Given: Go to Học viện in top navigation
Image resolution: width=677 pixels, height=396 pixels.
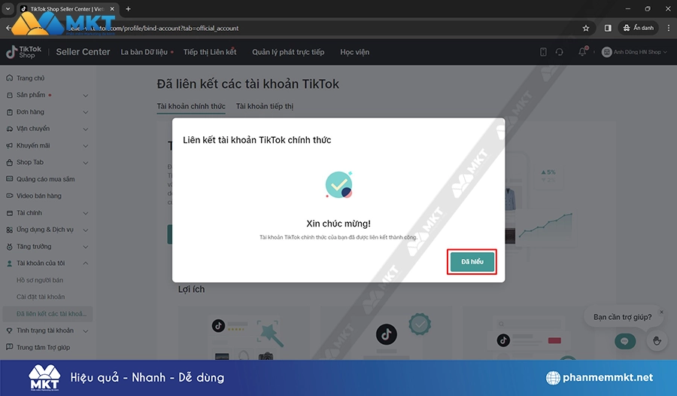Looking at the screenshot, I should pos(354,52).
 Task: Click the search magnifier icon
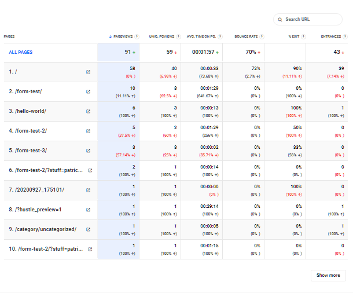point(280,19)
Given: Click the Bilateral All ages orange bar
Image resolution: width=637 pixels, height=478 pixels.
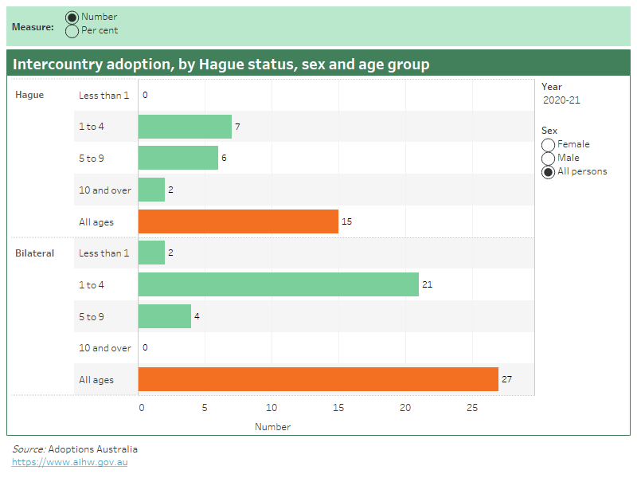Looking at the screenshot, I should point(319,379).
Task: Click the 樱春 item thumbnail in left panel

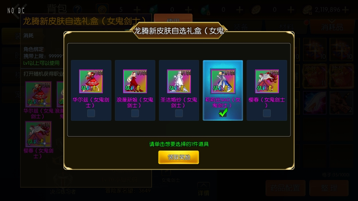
========================================================================
*What the task asks:*
Reproduce word for word the lines from the line with "Image resolution: width=677" to the end of the entries above, both included, but leave the pictures out.

*Expected output:*
Image resolution: width=677 pixels, height=396 pixels.
Looking at the screenshot, I should pos(354,52).
 Task: Click the search magnifier icon
point(280,19)
Given: Click the Bilateral All ages orange bar
Image resolution: width=637 pixels, height=478 pixels.
Looking at the screenshot, I should point(319,379).
Task: Click the 樱春 item thumbnail in left panel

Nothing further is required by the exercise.